When real estate agents, buyers and sellers are reacting to pending sales and this data is moving the market don't make me have to support my value with 3 closed sales. I am supposed to be an unbiased reporter of the market so let me be just that. Don't put unnecessary restrictions on me in an attempt to meet another agenda otherwise revise my Limiting Conditions to state exactly what my goal is.

What I tell my clients and ocassionally homeowners is that the lending industry doesn't really want market value. For loan purposes no one is telling us to go out and just hit market value. What the lending industry really wants is the best supported value using their form while following their guidelines. There is a huge difference between the two although the final outcomes in most cases may seem minor.

I still maintain the answer to this is all very simple. FNMA and FHLMC need to alter the definition of market value within the Limiting Conditions to include the fact that our value for loan purposes is a lenders value following lender guidelines while using the lenders form. I am not against giving FNMA what they want I just want to call it what it is.

Have a great day.
 
David,

Now I see your problem. Why do you use a Fannie Mae/Freddie Mac Certification and Limiting Condition for all appraisals? That is contrary to USPAP. Use the Certification that is required in USPAP, add to it for any specific needs that you have for the type appraisal you are doing. No one ever said the Fannie Mae/Freddie Mac Certification was to be used for all appraisals. What would you do if you were doing a "Desk Top" Appraisal? Even the Fannie Mae and Freddie Mac forms are different depending on what type of appraisal you are doing, such as the 2055, etc.

Don Clark, IFA
 
And for Fannie Mae you need to add an additional addendum to reflect current USPAP, since they insists on their 1993 version. Also in a changing market, although you might have three closed sales as #1, #2 and #3, additional comparables for #4 and higher that might be pending, active, dated, further away but similar market conditions, etc, etc, etc. And of course lots of explanations. Since I am in an opposite type of market where values have been stable for years (getting very, very close to declining) I use whatever information is available either through additional comparables and/or additional addenda. So explain, explain and then explain some more. If the underwriter doesn't understand the situation then that is their problem, not yours. Of course the loan officer might lose a commission, but that is the way life goes sometimes.
 
P. David,

An interesting conundrum. One the one had, you make the time adjustment and get questioned, and on the other you do not make the time adjustment and get questioned.
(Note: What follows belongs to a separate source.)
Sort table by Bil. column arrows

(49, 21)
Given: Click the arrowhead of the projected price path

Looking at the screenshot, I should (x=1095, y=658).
Now basing your time adjustment on published reports, etc. may or may not be reliable. Paired sales are better, but are they actually in the sub-market in which you are appraising? If yes, then they are likely supported well enough- was your analysis in your report? If not, you should have expected the question. If Yes, then the question is not appropriate.

Reviewers need data to do this. If they have it, then they have enough to provide an alternate opinion.